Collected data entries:
□ □ □

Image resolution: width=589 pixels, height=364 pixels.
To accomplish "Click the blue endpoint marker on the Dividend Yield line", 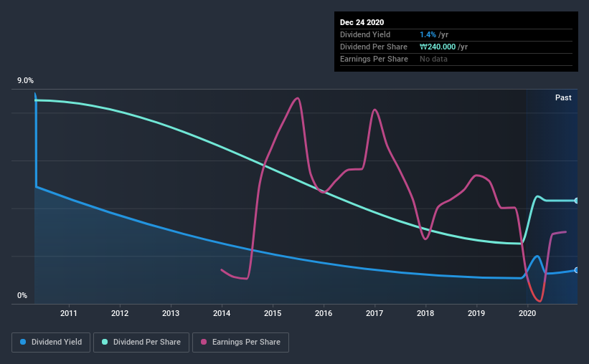I will [x=576, y=270].
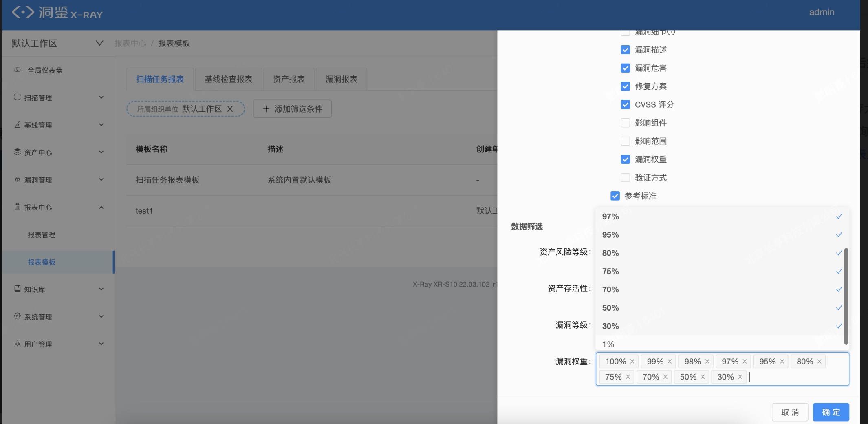The height and width of the screenshot is (424, 868).
Task: Click the global dashboard icon in sidebar
Action: (x=18, y=70)
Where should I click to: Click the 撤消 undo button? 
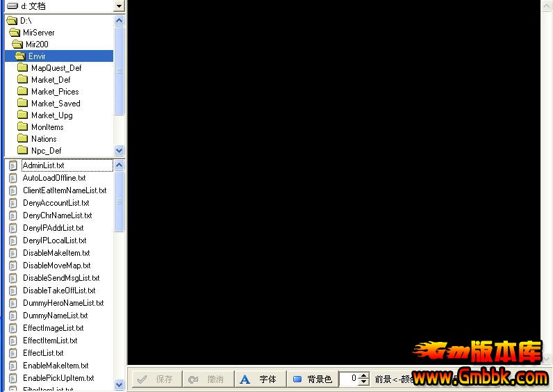[x=208, y=379]
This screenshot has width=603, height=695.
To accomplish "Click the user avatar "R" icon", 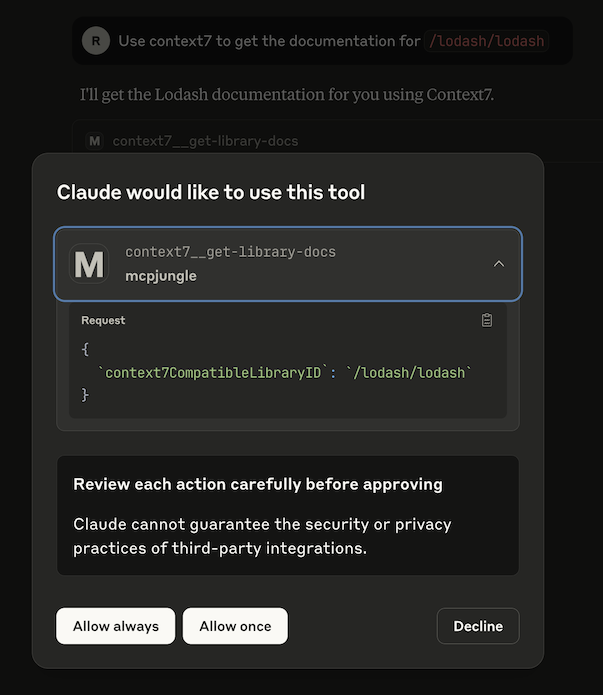I will click(96, 41).
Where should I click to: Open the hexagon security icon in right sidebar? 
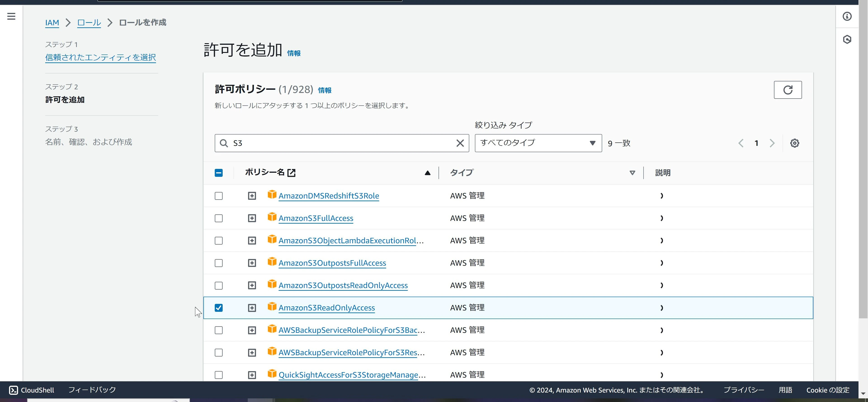tap(847, 39)
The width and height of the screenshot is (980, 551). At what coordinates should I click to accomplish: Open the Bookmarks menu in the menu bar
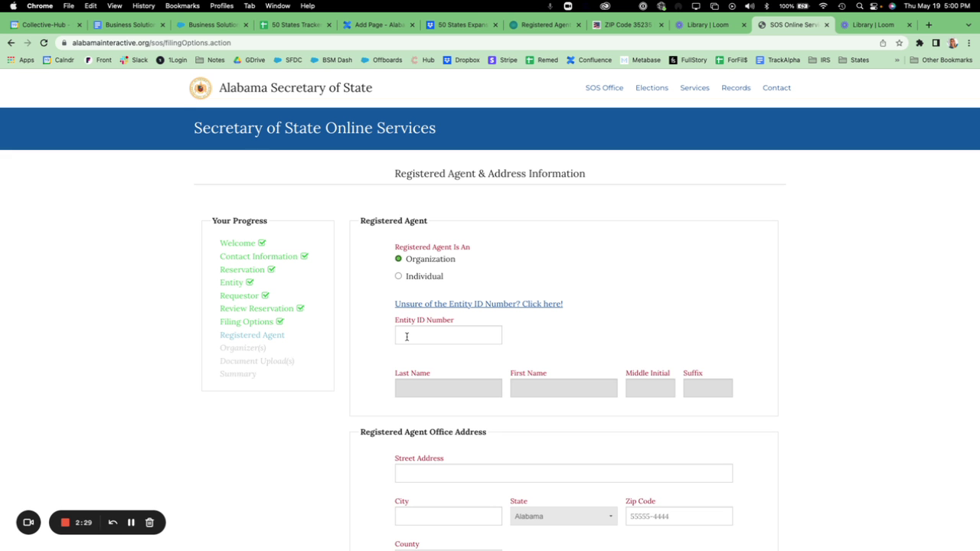(x=182, y=5)
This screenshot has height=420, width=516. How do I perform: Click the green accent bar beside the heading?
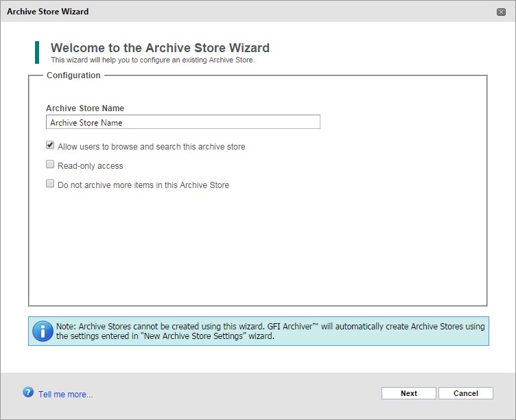pyautogui.click(x=37, y=52)
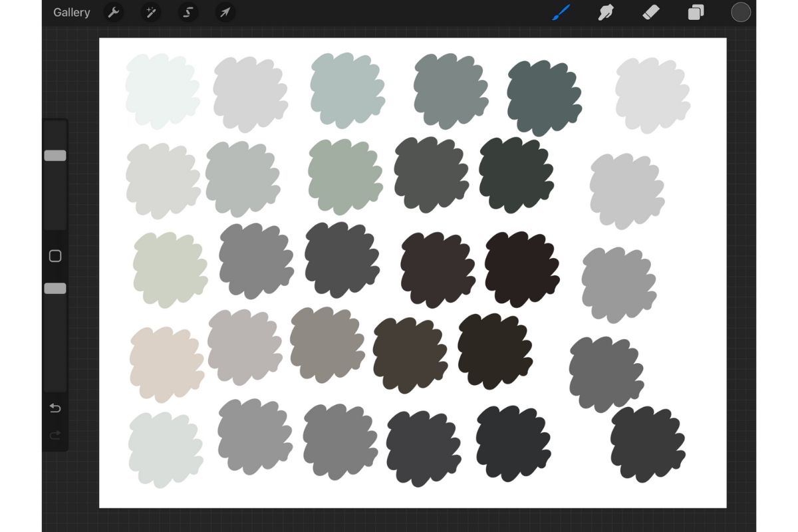
Task: Adjust the brush size slider
Action: 55,154
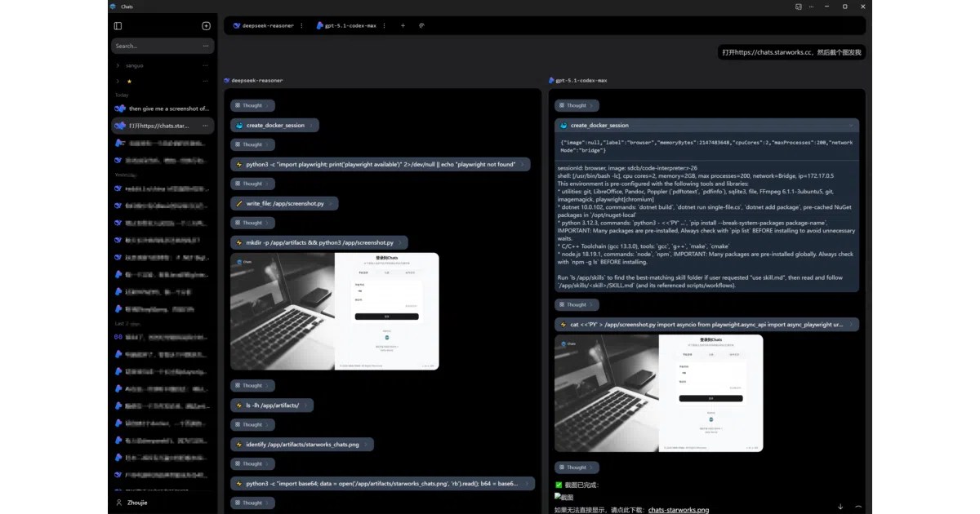Collapse the gpt create_docker_session output block
The image size is (980, 514).
pos(851,126)
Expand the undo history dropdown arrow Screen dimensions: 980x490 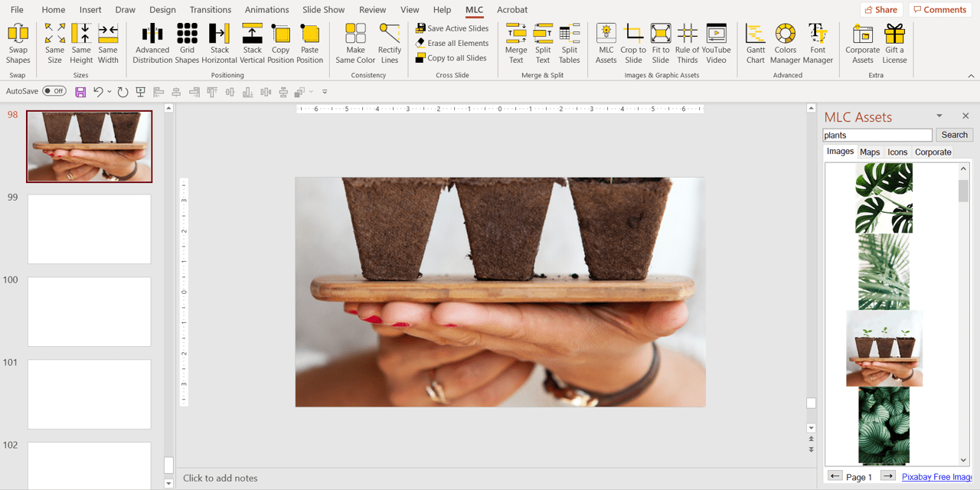point(109,92)
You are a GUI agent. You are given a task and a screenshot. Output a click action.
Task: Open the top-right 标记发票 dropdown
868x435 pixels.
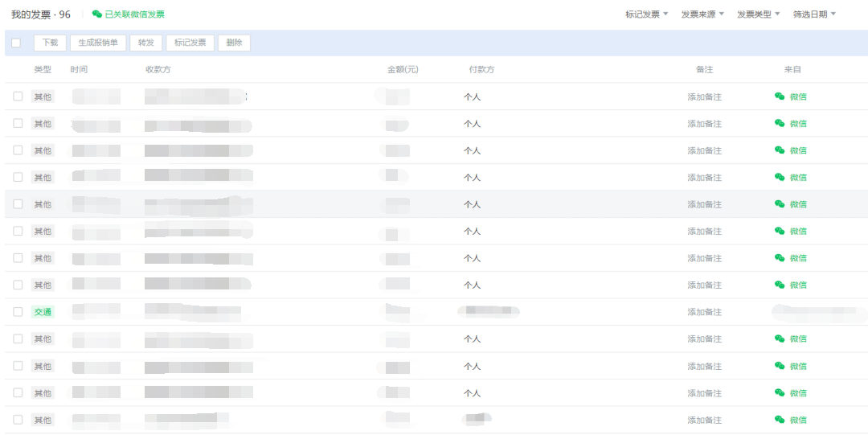click(646, 14)
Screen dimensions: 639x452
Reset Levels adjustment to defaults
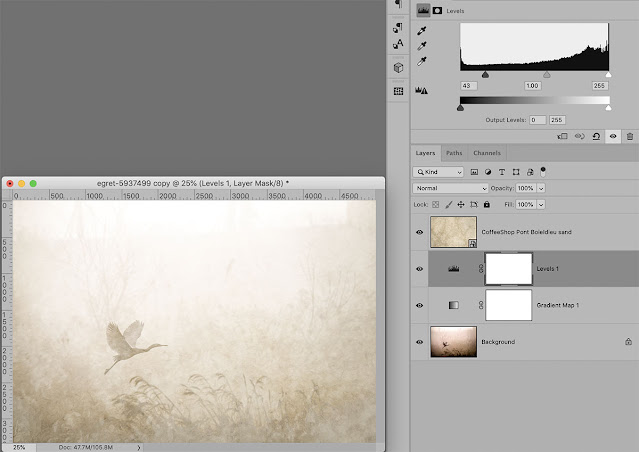coord(596,136)
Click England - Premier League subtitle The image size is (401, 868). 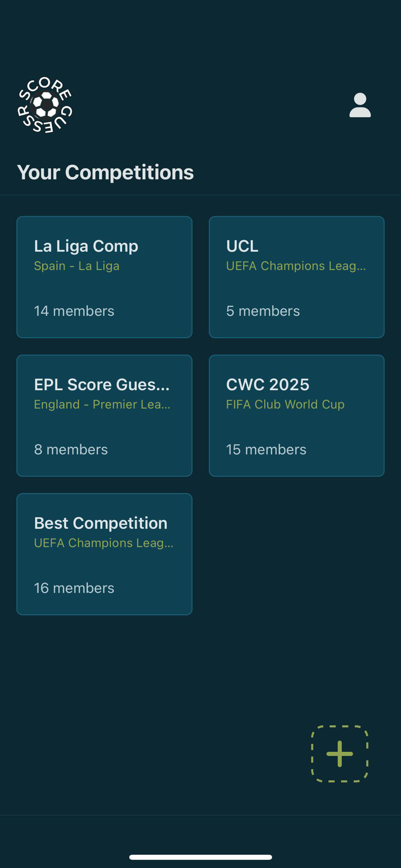[102, 405]
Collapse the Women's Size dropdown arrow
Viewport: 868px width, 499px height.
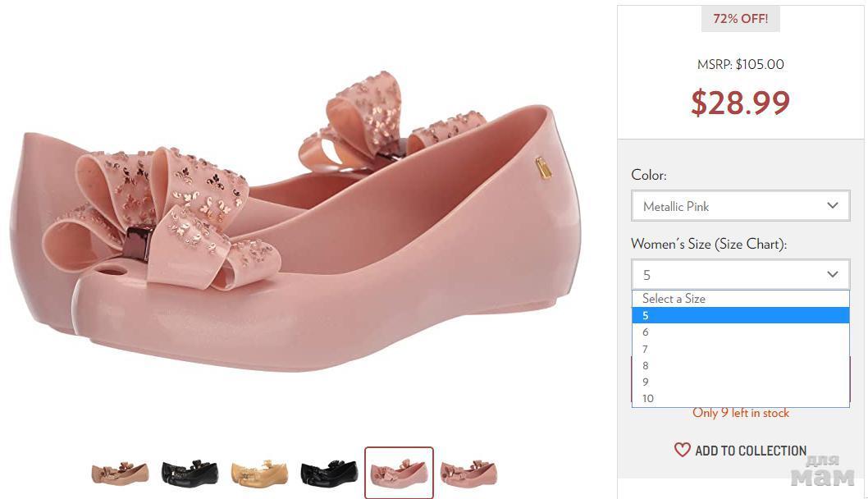coord(832,274)
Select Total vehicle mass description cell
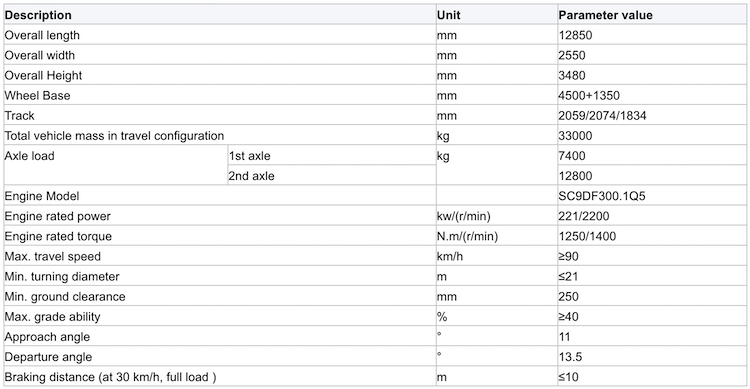 click(220, 135)
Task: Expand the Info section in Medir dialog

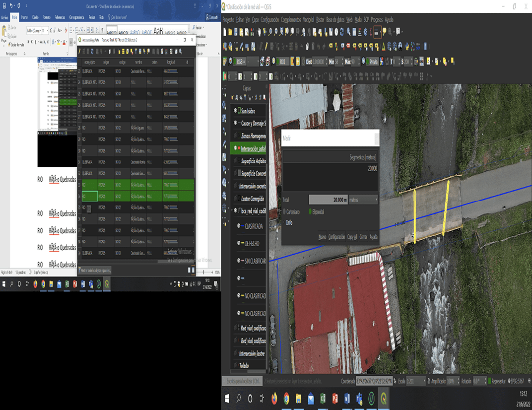Action: 289,223
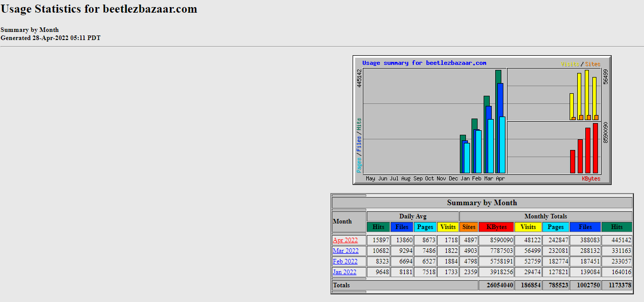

□ □ □

§ What to work on
Skip the pictures and print exactly the lines from the one containing "Select Total vehicle mass description cell" through the end of the records above.

§ Solution to this task
Select Total vehicle mass description cell
 click(220, 135)
Task: Expand the Info section in Medir dialog

Action: 289,223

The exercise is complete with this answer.